● Stated goal
Print the records word for word, starting at the very first line and ending with the line that contains "Looking at the screenshot, I should point(842,379).", both ends included.

--

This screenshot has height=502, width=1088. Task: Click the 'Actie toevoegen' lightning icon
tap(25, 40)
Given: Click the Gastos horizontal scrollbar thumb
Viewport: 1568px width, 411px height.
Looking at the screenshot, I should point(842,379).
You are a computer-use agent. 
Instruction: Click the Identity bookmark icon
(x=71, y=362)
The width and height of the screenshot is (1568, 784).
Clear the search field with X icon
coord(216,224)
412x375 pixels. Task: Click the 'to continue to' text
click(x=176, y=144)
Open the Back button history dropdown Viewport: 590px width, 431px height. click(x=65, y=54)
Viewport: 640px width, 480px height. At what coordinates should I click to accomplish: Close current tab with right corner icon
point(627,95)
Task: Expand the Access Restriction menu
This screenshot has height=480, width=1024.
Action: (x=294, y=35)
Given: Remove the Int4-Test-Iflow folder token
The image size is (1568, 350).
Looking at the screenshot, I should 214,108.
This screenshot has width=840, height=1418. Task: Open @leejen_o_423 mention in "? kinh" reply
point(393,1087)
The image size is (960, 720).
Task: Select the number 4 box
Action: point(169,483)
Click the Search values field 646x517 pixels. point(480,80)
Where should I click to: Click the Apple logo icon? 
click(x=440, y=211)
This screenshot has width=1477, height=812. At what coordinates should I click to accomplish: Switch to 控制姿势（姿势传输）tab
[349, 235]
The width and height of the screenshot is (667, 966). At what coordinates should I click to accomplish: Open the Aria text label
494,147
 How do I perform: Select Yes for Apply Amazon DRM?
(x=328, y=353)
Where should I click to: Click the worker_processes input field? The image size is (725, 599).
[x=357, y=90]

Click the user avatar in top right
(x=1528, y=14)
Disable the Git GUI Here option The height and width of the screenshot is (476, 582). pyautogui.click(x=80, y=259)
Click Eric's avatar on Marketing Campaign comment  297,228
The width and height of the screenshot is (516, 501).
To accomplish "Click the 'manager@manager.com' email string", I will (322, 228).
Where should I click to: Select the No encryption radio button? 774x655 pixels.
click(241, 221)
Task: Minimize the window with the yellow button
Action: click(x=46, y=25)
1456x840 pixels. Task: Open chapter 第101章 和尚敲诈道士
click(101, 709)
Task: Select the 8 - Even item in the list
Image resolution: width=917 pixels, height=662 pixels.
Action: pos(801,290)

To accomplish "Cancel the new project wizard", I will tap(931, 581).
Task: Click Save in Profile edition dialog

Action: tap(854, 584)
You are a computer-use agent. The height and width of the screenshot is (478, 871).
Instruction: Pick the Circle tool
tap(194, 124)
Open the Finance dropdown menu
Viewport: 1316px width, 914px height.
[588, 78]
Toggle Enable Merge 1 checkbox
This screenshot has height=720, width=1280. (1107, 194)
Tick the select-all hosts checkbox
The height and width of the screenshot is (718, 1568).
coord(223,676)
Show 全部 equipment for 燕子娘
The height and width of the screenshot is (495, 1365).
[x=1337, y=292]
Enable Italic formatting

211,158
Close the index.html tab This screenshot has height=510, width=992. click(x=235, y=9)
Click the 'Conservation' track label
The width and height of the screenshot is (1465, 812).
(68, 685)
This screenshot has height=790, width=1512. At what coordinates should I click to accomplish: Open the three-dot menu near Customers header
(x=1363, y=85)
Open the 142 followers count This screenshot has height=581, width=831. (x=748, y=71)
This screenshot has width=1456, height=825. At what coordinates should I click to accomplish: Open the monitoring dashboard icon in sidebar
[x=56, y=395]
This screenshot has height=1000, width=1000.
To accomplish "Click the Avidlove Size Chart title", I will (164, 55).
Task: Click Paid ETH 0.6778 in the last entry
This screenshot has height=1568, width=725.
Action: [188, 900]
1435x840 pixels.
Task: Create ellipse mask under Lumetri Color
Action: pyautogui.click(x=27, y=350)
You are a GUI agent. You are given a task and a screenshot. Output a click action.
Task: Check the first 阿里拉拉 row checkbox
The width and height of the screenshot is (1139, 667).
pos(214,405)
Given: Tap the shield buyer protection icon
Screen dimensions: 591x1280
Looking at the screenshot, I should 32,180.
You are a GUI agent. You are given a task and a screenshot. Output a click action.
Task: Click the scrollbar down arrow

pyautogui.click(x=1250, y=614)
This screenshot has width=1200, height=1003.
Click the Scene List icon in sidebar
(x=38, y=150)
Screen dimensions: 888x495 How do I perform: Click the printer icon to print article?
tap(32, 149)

--

● Task solution
This screenshot has height=502, width=1088. Task: Click the 'Actie toevoegen' lightning icon
tap(25, 40)
Given: Click the Gastos horizontal scrollbar thumb
Viewport: 1568px width, 411px height.
Looking at the screenshot, I should point(842,379).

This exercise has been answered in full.